Bradley moves to Washington, D.C. to report the 2020 presidential election. She is in the Capitol on January 6, 2021, when a mob forces its way inside. As she records the events, she is shocked to find Hal (Joe Tippett) as one of the protestors. She takes him to her hotel room, confronting him as he could face life in prison for attacking an officer. Hal confesses that his girlfriend is pregnant, prompting Bradley to delete the video showing Hal in the Capitol. She delivers the rest of the material to Stella, but the FBI requests all of the video footage. She visits Cory at his house to explain that she had to delete Hal's video. An angry Cory agrees to cover for her to the FBI by giving them pre-existing videos, but coldly dismisses her from his house.

==Development==
===Production===
The episode was written by co-executive producer Zander Lehmann, and directed by Stacie Passon. This was Lehmann's first writing credit, and Passon's first directing credit.

==Critical reviews==
"Love Island" received mixed reviews from critics. Max Gao of The A.V. Club gave the episode a "C+" grade and wrote, "Given that TMS is such a timely show, it isn't surprising that the show's creative team would attempt to recreate an event like the Capitol attack (albeit on a much smaller scale), but it doesn't make it any less jarring to watch two and a half years later."
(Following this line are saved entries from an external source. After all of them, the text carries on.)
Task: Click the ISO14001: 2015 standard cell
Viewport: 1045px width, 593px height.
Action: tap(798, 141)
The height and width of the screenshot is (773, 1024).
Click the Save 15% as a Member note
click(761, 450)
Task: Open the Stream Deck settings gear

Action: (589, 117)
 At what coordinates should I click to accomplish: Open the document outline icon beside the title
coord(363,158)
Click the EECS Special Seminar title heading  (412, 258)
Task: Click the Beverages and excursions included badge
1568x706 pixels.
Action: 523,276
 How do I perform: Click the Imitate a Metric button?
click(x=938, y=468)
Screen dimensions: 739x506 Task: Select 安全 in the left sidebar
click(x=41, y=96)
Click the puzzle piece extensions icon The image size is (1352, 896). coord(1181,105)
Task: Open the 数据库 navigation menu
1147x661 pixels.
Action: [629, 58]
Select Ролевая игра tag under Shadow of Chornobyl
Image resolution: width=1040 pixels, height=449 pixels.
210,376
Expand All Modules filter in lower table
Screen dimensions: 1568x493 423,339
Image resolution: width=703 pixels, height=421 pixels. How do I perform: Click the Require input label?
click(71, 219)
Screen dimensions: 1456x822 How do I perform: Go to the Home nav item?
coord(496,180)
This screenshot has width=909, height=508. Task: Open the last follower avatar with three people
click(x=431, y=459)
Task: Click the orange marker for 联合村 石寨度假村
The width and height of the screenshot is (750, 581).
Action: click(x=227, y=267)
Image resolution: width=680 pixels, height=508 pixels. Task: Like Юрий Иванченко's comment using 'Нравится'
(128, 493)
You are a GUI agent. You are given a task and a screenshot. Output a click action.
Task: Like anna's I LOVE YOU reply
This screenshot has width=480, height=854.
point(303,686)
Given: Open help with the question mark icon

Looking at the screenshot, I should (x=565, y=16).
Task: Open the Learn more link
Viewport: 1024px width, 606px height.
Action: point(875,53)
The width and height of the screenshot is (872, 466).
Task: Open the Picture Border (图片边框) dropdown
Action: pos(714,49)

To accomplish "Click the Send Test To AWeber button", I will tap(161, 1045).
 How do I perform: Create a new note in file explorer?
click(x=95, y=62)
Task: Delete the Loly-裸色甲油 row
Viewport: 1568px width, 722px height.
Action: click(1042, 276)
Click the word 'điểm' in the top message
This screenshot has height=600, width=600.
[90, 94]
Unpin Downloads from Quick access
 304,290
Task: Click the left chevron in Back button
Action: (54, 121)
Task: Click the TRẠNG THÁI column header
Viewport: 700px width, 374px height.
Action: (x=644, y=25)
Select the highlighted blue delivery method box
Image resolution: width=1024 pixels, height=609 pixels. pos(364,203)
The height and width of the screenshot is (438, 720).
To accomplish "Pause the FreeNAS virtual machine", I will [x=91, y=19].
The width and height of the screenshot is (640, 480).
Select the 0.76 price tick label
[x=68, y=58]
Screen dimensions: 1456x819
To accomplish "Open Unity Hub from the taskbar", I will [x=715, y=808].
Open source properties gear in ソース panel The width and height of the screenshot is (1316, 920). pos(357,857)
Maggie Fremont of Vulture gave the episode a 3 star rating out of 5 and wrote, "No one asked for this. This?! To relive one of the bleakest swathes of time in recent memory? It is the hardest of passes, okay? And I'm not just talking about how this rewind to March 2020 and the year that followed means we're diving into the first few chaotic, terrifying months of a global pandemic, George Floyd's murder and the reckoning that followed, and January 6th, 2021 — but The Morning Show, who just can't help itself it seems, peppers in fun reminders of other terrible things going on at the time as a little treat, like ravaging wildfires and Ruth Bader Ginsburg's death. It's like, we get it, it was awful. Please do not force us to go back there again. We just got out. No one asked for this." Kimberly Roots of TVLine wrote, "When you think about it, the big revelation on this week's The Morning Show makes perfect sense. Of COURSE Hal was dumb enough to get so caught up in anti-Biden sentiment that he stormed the United States Capitol on Jan. 6, 2021. And, because he's Hal, of COURSE he got caught beating up a law-enforcement officer. If there's a bad choice to be made, Hal's your guy."

Nicole Gallucci of Decider wrote, "Don't get me wrong, I 1000% want to see what happens to Bradley, Hal, and the network after this damning Episode 5 reveal. I'm not done with this wild insurrection storyline yet. All I'm asking — nay, all I'm begging — is that we keep it in the present from now on, and that any future flashback episodes on the show consider omitting the worst year of many of our lives." Lacy Baugher of Telltale TV gave the episode a 3.5 star rating out of 5 and wrote, "Despite the fact that The Morning Show is really a very expensive soap opera — and honestly works so much better that way — the show still goes through these bizarre phases where it wants to do nothing more than cosplay as a Very Serious Drama that Wrestles with Real Life Issues, even though it is absolutely not the kind of show that is equipped to tell those kinds of stories in a nuanced (or often even coherent) way."

===Accolades===
TVLine named Reese Witherspoon and Julianna Margulies the "Performer of the Week" for the week of October 7, 2023, for their performances in the episode. The site wrote, "Witherspoon's declaration that Laura actually hated, not loved Bradley, was painful in its brokenness. Margulies' raised voice and indignant scowl as she countered that it was actually Bradley who loathed her mom made it clear that Laura was done being a punching bag. We're still smarting from the A-listers' work in the brutally good scene."

Reese Witherspoon submitted the episode to support her nomination for Outstanding Lead Actress in a Drama Series, while Karen Pittman submitted it for her nomination for Outstanding Supporting Actress in a Drama Series at the 76th Primetime Emmy Awards. Witherspoon would lose to Anna Sawai for Shōgun, while Pittman would lose to Elizabeth Debicki for The Crown.